Work request >> Copy out every line of the data where the word "computer" is found.

----

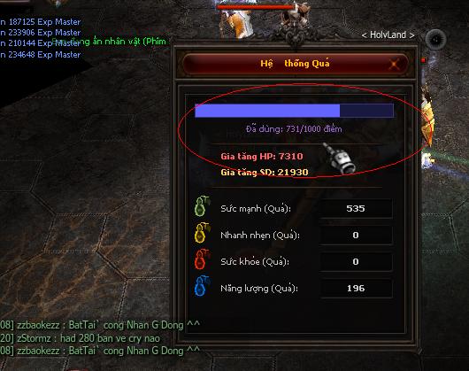Click the red Sức khỏe fruit icon
Image resolution: width=469 pixels, height=371 pixels.
(x=202, y=259)
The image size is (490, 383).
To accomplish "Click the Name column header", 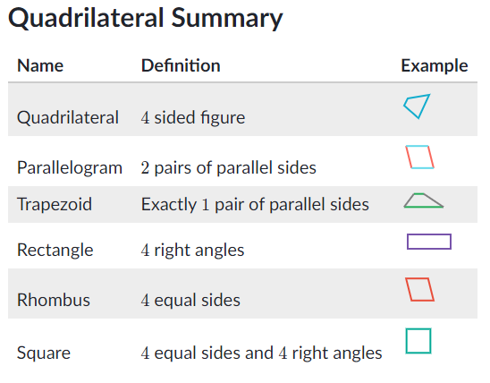I will click(40, 65).
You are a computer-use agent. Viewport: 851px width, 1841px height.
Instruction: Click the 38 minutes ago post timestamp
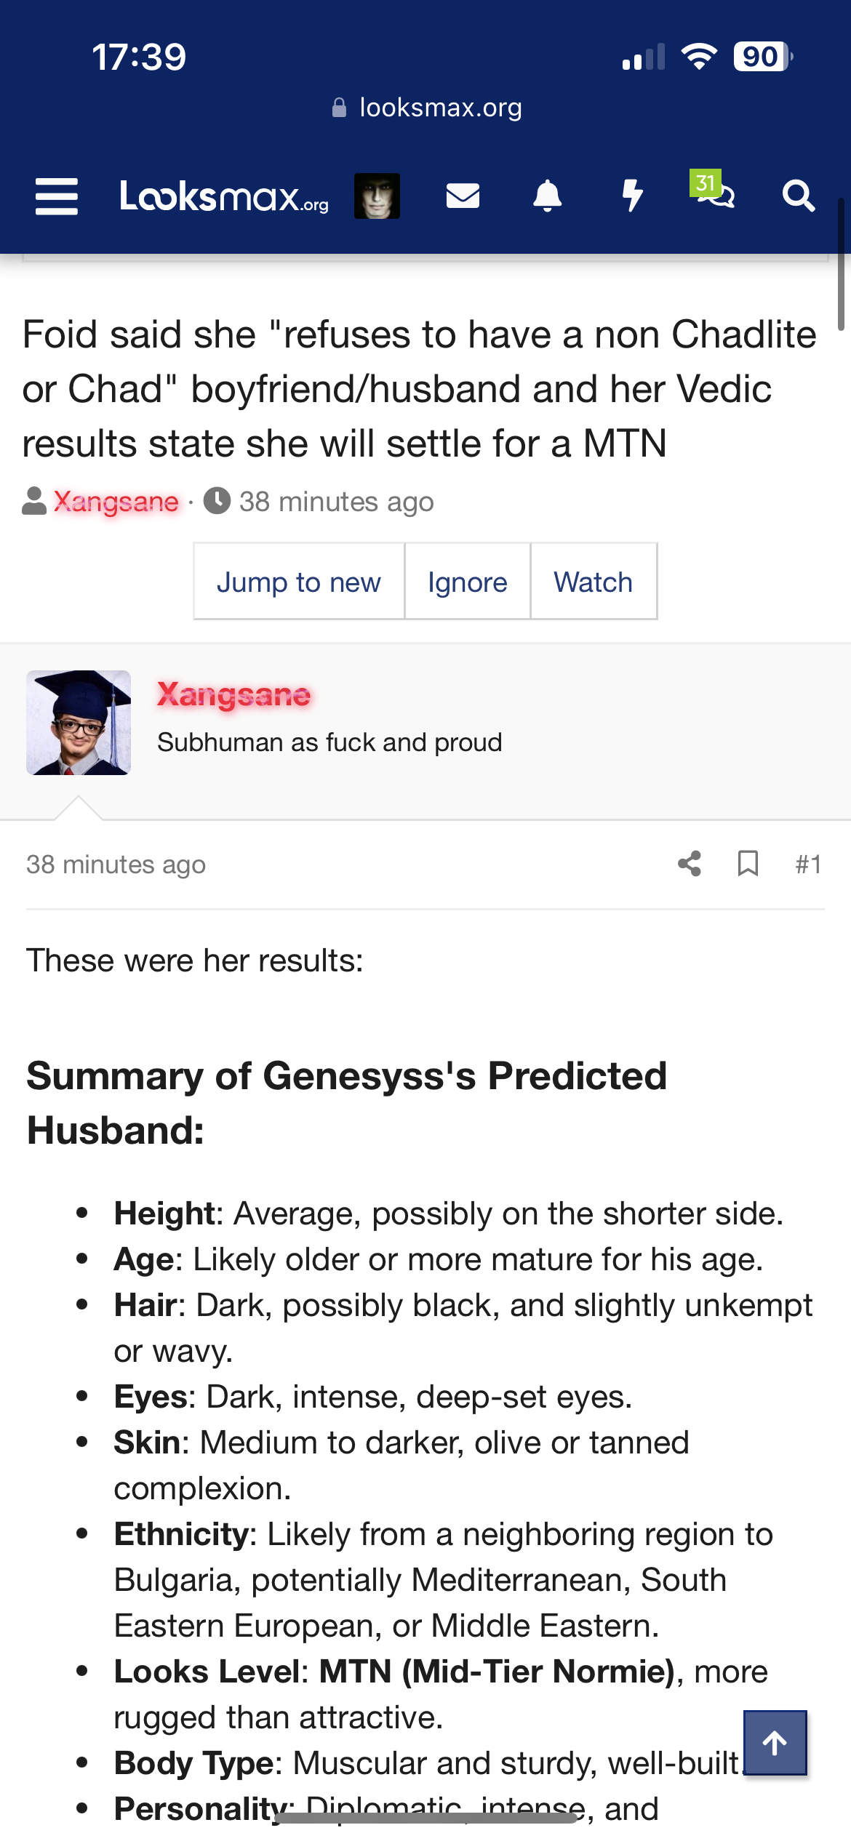pos(116,864)
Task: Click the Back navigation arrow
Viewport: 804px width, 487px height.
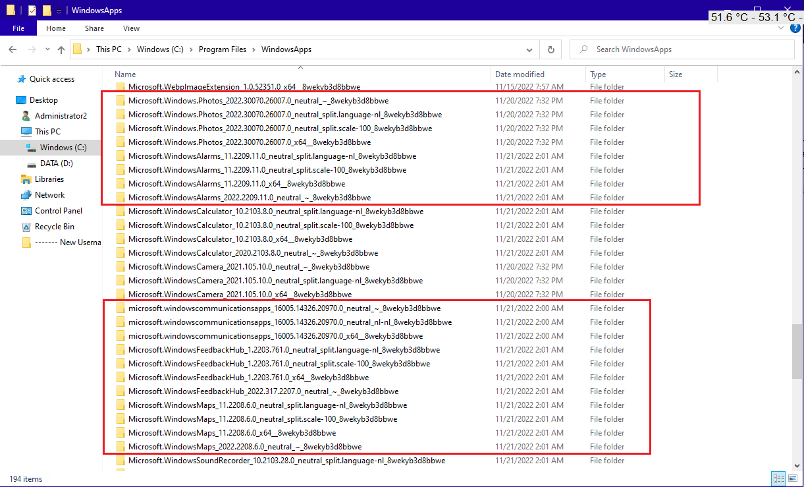Action: (13, 49)
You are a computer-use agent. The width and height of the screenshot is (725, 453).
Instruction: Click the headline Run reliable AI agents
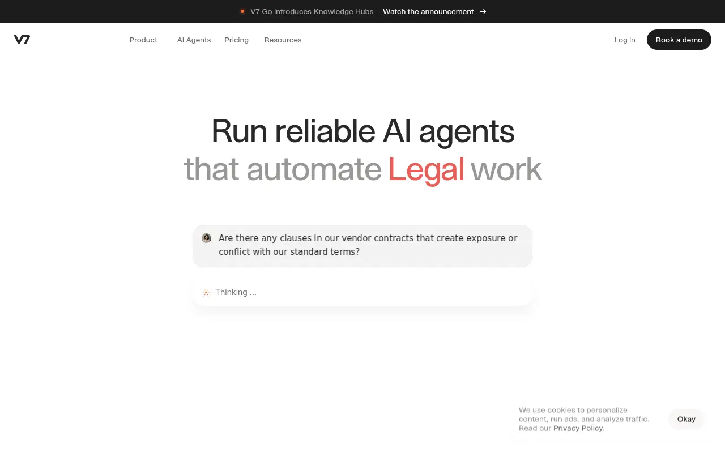click(x=363, y=131)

----

Answer >>
You are a computer-use agent. Viewport: 851px width, 1841px height.
You are a computer-use agent. The width and height of the screenshot is (725, 453).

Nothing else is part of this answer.